Instructions to follow:
In the data below, which lines hold the word "will"? Copy them.

^^^^^^^^

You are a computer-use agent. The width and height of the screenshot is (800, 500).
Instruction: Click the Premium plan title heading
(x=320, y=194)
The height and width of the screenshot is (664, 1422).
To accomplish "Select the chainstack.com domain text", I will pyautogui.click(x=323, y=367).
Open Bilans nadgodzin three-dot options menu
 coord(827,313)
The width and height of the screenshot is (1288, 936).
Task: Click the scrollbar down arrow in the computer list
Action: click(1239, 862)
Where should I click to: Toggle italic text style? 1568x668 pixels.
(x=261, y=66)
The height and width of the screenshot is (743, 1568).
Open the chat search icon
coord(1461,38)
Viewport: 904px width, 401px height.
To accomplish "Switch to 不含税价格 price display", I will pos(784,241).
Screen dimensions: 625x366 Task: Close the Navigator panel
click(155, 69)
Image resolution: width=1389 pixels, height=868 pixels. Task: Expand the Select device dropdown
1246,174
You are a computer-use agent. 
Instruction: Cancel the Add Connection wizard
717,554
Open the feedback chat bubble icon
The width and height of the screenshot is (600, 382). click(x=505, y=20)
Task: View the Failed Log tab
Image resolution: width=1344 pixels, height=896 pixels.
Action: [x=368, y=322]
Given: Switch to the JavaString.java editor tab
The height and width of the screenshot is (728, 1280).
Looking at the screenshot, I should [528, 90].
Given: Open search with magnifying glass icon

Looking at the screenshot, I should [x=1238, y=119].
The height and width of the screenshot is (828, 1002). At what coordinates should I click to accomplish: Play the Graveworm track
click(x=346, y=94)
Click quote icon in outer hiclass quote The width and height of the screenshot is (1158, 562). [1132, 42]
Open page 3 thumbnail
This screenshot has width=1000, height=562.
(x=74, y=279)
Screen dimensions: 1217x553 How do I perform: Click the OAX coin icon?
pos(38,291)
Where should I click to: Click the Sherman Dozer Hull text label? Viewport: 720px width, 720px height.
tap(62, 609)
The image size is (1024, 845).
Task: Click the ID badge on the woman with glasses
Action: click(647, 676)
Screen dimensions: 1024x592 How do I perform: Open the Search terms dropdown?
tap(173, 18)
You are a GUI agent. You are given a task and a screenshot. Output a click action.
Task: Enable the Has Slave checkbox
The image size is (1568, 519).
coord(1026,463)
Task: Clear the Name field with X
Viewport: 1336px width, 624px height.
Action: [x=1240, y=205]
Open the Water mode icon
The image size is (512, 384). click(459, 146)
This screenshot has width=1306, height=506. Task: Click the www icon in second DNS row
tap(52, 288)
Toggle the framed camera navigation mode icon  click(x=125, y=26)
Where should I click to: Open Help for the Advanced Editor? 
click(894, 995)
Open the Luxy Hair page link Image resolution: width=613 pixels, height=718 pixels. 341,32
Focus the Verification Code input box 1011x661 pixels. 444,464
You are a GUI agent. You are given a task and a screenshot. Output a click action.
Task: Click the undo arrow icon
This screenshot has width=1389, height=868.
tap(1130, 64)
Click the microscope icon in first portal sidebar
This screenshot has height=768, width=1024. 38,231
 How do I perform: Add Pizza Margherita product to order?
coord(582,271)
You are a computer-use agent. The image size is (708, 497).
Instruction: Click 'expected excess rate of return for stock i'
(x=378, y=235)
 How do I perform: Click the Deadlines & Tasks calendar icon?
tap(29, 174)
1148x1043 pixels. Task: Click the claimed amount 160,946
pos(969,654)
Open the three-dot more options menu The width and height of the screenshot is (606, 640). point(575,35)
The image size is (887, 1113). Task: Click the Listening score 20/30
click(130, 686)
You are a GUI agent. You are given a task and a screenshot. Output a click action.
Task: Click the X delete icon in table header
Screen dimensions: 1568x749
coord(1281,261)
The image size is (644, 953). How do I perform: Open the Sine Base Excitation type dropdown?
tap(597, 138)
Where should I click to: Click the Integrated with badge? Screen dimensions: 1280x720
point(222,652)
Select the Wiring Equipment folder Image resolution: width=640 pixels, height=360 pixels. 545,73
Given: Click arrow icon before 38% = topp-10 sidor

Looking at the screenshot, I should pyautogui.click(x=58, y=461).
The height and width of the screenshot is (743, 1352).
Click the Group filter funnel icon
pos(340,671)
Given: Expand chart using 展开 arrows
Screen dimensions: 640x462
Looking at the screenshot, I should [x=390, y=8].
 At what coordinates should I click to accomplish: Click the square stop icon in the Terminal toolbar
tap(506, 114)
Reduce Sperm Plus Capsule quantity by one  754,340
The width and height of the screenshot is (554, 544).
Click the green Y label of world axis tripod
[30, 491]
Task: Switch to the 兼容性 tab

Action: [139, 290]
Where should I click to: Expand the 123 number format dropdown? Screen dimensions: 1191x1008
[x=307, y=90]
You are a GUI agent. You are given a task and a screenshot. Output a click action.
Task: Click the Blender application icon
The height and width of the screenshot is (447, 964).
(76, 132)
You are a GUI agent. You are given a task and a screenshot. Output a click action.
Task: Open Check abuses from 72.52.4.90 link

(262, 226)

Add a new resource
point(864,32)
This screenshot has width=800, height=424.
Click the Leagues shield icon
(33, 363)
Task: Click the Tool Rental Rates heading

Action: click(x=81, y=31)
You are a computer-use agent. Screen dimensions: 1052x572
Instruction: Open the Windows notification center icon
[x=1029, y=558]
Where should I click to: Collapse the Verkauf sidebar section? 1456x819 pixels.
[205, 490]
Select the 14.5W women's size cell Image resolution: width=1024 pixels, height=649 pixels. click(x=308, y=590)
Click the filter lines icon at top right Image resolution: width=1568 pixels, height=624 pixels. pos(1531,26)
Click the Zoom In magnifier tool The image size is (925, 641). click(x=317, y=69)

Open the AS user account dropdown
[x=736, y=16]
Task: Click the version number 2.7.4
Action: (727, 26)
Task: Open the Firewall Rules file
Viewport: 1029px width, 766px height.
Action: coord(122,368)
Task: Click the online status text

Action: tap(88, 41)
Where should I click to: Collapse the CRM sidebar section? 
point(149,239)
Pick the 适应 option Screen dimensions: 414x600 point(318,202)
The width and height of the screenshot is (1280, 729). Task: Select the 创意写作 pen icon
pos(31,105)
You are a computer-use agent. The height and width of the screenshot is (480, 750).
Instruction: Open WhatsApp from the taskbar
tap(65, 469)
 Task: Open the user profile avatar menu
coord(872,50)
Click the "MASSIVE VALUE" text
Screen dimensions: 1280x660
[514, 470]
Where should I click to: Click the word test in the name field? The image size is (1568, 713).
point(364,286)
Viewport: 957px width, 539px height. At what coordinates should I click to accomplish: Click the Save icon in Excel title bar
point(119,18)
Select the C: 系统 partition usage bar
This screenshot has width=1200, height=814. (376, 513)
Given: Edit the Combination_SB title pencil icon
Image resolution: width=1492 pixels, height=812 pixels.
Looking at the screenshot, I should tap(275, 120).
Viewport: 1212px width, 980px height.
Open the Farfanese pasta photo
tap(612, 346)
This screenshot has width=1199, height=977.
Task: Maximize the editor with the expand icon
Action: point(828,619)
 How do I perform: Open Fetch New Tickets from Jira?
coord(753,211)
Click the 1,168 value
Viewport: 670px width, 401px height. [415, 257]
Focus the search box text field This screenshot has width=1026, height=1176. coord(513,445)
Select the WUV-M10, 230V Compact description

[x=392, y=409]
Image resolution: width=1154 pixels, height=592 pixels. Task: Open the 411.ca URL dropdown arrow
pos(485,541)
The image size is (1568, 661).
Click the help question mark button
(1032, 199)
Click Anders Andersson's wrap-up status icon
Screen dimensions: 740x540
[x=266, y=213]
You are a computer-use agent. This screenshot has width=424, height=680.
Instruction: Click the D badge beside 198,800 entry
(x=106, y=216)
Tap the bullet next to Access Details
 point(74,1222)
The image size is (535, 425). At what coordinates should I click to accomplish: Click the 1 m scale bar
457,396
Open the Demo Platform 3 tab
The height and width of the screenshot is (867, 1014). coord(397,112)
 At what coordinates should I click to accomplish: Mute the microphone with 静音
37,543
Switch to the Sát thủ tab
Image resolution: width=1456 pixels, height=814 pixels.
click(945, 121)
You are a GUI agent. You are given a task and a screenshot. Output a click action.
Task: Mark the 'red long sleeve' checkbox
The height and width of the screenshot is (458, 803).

^^^^^^^^

Exercise solution:
To accomplish "Select the chainstack.com domain text", I will pyautogui.click(x=323, y=367).
To accomplish "Switch to 不含税价格 price display", I will pos(784,241).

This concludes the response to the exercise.